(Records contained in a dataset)
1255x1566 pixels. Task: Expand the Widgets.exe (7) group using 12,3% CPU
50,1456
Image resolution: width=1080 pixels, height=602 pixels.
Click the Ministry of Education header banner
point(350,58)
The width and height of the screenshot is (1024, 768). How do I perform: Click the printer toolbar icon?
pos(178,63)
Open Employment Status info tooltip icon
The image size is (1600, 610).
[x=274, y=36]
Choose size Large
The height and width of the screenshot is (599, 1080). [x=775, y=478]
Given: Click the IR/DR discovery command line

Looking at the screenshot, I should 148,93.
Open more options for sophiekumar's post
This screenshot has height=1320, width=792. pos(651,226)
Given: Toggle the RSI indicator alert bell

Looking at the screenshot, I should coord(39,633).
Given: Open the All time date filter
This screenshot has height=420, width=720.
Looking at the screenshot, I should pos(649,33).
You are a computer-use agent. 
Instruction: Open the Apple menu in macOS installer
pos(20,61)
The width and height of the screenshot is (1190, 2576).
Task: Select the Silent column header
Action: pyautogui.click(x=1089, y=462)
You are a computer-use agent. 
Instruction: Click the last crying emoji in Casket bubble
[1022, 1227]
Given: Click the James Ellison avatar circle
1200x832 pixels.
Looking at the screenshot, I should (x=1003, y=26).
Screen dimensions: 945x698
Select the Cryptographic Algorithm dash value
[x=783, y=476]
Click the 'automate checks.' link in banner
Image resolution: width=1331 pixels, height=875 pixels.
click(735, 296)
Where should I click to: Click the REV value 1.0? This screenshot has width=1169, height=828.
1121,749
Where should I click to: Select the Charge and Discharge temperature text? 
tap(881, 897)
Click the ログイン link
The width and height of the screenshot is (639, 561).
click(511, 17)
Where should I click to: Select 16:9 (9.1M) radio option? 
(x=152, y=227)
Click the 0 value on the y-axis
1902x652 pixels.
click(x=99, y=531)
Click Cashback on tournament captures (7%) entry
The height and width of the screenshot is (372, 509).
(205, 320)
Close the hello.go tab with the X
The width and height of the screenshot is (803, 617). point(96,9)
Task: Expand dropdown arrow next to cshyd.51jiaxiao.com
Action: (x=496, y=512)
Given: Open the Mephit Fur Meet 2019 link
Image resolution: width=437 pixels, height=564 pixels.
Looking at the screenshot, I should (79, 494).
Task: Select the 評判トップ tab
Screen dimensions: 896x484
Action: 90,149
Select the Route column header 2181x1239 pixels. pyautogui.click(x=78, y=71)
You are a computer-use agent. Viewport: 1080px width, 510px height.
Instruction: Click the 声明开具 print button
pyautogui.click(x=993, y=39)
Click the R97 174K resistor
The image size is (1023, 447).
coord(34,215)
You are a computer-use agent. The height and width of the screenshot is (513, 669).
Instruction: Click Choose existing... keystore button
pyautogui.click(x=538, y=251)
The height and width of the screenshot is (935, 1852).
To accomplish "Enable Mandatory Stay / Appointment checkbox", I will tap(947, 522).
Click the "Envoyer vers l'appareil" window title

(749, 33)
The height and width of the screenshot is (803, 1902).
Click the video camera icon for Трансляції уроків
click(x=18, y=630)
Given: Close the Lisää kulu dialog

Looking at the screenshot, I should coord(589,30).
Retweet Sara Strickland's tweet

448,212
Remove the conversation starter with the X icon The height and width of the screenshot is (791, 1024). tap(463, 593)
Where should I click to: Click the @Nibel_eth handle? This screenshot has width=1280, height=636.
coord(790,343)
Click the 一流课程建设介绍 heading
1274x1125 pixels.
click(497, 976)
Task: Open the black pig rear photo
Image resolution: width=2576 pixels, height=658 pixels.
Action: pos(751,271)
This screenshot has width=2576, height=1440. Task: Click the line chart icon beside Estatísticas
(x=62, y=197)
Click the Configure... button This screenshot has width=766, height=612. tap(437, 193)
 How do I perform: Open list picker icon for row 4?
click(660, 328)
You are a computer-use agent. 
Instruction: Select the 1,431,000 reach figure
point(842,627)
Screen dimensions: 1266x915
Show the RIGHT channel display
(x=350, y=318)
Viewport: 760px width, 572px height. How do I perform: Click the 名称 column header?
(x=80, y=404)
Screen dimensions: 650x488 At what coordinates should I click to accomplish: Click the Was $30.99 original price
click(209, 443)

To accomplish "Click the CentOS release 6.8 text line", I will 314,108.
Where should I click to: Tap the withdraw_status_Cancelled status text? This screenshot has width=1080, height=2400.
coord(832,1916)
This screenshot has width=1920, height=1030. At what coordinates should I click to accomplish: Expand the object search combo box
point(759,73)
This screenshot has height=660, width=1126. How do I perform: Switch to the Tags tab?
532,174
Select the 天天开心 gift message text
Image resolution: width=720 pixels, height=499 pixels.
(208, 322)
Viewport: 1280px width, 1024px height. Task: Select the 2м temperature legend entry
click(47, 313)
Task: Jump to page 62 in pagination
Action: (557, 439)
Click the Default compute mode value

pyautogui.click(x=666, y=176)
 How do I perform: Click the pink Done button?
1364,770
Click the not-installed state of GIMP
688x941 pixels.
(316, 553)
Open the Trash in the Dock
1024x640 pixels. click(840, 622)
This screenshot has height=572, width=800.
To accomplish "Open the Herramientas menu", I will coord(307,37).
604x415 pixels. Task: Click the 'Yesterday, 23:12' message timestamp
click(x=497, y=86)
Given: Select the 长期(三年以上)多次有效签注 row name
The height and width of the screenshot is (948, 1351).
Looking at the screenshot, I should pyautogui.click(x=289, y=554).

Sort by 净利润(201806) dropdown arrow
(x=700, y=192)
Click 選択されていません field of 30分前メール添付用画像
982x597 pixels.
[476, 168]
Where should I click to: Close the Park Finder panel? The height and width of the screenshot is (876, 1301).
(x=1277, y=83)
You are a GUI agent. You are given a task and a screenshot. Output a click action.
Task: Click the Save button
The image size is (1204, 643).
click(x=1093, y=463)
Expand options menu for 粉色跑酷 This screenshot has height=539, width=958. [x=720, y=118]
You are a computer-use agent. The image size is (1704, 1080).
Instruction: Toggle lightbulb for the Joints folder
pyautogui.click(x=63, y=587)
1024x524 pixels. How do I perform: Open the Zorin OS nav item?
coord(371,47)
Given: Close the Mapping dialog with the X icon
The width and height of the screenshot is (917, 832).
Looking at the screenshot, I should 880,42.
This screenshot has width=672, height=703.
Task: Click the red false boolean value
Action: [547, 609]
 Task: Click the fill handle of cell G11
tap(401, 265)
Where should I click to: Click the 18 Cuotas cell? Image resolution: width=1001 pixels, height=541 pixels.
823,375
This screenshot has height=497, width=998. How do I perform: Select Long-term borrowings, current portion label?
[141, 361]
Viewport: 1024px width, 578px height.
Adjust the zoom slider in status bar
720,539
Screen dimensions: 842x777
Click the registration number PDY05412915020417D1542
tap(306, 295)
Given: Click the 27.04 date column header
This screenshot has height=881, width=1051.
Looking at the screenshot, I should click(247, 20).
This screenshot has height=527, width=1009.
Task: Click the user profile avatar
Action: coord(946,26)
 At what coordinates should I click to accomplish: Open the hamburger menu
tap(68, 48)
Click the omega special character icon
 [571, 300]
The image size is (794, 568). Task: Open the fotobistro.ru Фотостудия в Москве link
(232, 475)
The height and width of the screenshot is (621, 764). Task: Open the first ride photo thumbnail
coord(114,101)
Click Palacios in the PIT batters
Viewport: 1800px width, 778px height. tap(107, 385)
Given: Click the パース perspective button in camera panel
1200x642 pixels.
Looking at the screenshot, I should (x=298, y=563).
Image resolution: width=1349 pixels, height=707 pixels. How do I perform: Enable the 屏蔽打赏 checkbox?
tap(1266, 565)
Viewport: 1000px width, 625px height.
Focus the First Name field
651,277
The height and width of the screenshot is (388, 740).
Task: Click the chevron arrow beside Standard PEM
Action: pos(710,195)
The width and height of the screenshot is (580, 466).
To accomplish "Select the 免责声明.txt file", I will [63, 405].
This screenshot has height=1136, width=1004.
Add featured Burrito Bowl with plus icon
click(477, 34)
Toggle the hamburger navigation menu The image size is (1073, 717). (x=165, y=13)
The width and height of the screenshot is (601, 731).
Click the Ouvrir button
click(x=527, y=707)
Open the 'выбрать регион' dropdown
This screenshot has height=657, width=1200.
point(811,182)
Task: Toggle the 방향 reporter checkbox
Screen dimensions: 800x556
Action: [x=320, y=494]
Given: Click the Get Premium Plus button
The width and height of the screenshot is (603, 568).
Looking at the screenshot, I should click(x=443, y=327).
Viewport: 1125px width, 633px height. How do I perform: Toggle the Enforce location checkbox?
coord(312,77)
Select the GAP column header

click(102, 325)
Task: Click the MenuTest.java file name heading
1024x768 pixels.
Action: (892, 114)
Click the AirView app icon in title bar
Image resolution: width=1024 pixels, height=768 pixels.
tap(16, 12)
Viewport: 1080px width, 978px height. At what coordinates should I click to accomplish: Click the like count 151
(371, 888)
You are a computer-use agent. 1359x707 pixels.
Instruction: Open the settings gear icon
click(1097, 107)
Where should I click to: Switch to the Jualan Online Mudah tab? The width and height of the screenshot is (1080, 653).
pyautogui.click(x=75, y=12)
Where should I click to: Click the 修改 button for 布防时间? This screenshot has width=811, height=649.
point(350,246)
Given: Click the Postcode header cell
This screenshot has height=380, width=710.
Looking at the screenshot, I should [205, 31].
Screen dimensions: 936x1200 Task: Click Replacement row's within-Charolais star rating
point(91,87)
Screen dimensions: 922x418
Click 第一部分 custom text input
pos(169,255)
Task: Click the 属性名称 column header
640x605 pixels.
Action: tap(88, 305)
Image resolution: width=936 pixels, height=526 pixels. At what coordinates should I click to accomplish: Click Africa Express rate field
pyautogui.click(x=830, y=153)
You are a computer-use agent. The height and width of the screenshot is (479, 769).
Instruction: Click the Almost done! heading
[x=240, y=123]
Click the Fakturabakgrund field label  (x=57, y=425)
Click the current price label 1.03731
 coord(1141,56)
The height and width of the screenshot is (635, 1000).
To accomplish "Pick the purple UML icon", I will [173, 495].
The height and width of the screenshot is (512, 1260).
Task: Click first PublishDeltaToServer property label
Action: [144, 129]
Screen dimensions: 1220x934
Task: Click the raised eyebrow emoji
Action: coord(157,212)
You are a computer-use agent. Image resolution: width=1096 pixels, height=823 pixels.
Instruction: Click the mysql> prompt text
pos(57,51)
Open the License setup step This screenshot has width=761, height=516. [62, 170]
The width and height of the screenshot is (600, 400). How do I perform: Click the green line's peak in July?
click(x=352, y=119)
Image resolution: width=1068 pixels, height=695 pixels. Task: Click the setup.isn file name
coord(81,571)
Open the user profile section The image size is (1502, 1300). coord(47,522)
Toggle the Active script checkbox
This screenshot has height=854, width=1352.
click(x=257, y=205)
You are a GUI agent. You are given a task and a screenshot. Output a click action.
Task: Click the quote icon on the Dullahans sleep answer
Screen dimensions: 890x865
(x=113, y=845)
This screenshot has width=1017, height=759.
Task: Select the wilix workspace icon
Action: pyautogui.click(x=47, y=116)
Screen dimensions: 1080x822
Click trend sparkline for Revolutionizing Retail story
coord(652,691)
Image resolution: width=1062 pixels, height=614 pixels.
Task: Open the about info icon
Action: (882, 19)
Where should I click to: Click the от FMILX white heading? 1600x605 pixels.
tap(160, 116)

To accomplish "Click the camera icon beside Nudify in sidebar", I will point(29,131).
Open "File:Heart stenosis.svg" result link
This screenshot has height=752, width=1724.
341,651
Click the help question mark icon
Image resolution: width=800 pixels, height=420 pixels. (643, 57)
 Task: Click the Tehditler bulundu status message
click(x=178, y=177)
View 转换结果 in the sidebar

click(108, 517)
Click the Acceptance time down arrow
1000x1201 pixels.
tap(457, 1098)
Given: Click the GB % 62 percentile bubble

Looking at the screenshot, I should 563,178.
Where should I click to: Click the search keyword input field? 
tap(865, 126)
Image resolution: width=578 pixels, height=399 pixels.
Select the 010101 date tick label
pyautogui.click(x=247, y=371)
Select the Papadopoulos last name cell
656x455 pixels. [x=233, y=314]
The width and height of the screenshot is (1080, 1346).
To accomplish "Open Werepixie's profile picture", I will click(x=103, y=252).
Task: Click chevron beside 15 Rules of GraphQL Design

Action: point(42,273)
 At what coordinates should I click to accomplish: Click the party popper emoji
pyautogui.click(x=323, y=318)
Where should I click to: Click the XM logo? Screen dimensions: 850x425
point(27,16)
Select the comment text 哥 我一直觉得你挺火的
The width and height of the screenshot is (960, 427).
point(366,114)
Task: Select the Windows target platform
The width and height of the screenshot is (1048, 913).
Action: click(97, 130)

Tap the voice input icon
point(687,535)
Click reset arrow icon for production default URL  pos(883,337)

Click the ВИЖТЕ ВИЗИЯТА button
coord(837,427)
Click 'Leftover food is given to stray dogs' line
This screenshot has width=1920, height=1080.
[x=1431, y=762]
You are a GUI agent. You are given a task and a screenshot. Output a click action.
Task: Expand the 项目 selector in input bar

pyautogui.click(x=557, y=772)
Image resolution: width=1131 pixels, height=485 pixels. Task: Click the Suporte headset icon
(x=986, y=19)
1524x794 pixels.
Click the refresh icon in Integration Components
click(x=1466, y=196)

### Requirement
From the entries above, write out only the lines starting at the line that holds "Given: Click the パース" and ending at the line that holds "This screenshot has height=1136, width=1004.", keeping both and matching them exactly.

### Written answer
Given: Click the パース perspective button in camera panel
1200x642 pixels.
Looking at the screenshot, I should (x=298, y=563).
Image resolution: width=1349 pixels, height=707 pixels. How do I perform: Enable the 屏蔽打赏 checkbox?
tap(1266, 565)
Viewport: 1000px width, 625px height.
Focus the First Name field
651,277
The height and width of the screenshot is (388, 740).
Task: Click the chevron arrow beside Standard PEM
Action: pos(710,195)
The width and height of the screenshot is (580, 466).
To accomplish "Select the 免责声明.txt file", I will [63, 405].
This screenshot has height=1136, width=1004.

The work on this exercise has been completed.